- [What the exercise asks]:
Leaving out every line that comes before the one containing "Exploración de la", output the rest of the records exactly, the final line included.

Pixel coordinate grounding data:
____
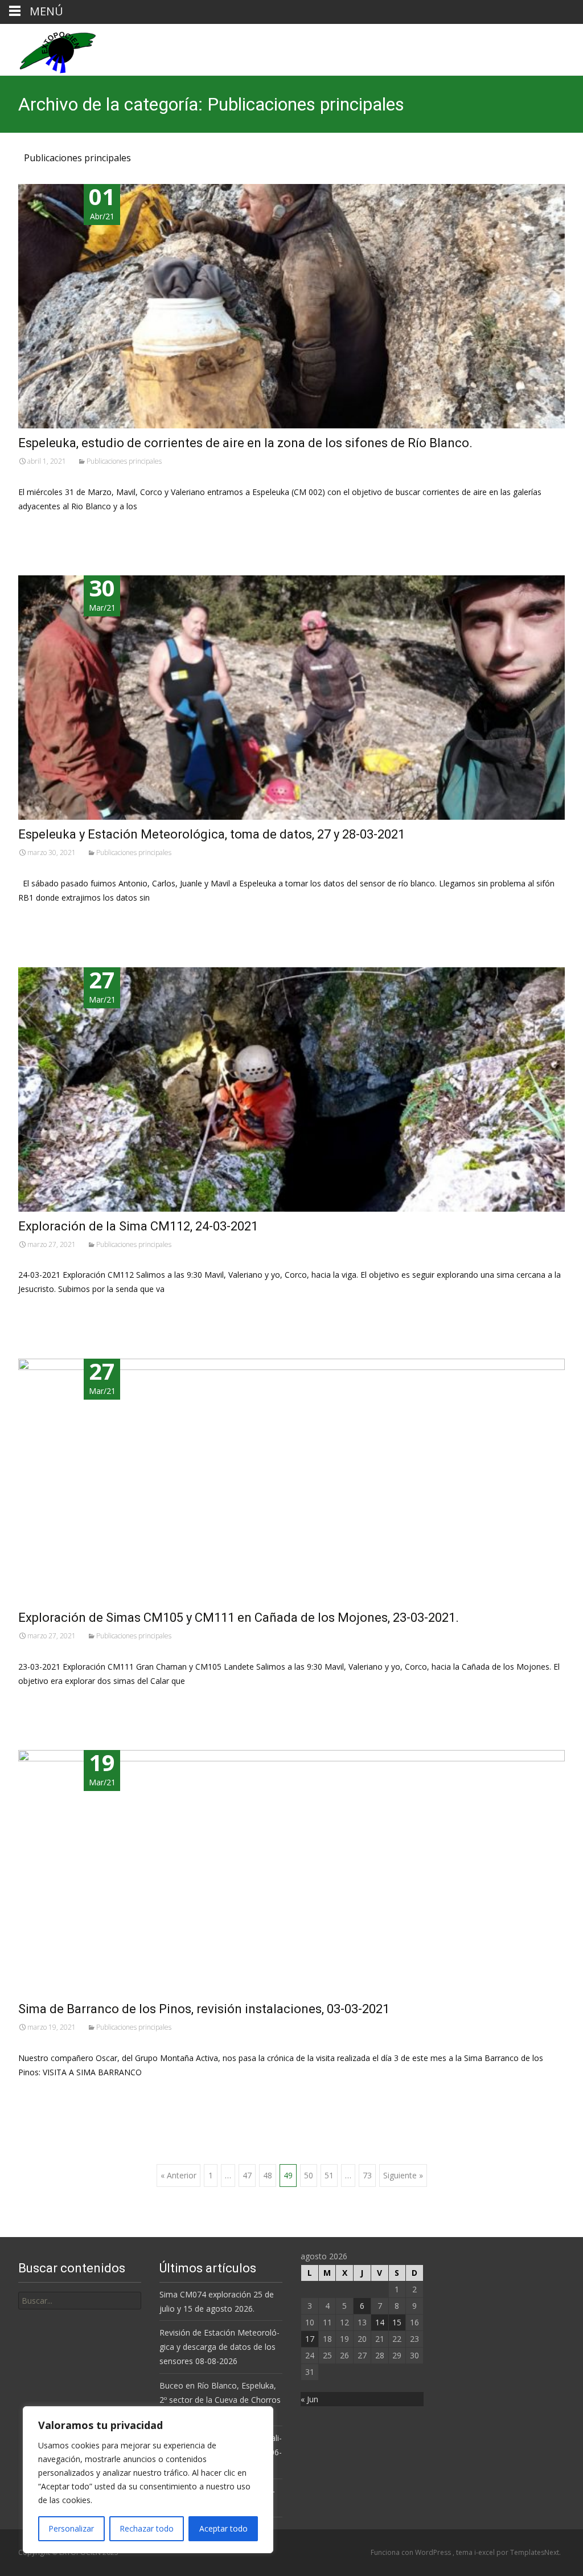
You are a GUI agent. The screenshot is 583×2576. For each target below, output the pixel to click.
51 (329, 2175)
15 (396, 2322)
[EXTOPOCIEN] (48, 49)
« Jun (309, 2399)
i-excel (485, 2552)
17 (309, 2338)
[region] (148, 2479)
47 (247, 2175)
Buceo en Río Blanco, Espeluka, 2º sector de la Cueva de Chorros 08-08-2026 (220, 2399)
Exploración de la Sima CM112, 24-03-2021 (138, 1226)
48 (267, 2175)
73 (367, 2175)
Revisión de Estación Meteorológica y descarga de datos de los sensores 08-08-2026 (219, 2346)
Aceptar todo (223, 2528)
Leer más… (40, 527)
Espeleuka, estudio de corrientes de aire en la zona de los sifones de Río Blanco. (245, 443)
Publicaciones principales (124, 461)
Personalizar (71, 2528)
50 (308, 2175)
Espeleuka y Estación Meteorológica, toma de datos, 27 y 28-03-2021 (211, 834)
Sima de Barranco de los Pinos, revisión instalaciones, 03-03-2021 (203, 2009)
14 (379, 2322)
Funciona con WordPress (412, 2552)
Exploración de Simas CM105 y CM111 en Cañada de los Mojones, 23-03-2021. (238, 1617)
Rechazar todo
____
- [Response to this exercise]:
Exploración de la Sima CM112, 24-03-2021 (138, 1226)
48 (267, 2175)
73 (367, 2175)
Revisión de Estación Meteorológica y descarga de datos de los sensores 08-08-2026 (219, 2346)
Aceptar todo (223, 2528)
Leer más… (40, 527)
Espeleuka, estudio de corrientes de aire en la zona de los sifones de Río Blanco. (245, 443)
Publicaciones principales (124, 461)
Personalizar (71, 2528)
50 (308, 2175)
Espeleuka y Estación Meteorológica, toma de datos, 27 y 28-03-2021 (211, 834)
Sima de Barranco de los Pinos, revisión instalaciones, 03-03-2021 (203, 2009)
14 (379, 2322)
Funciona con WordPress (412, 2552)
Exploración de Simas CM105 y CM111 en Cañada de los Mojones, 23-03-2021. (238, 1617)
Rechazar todo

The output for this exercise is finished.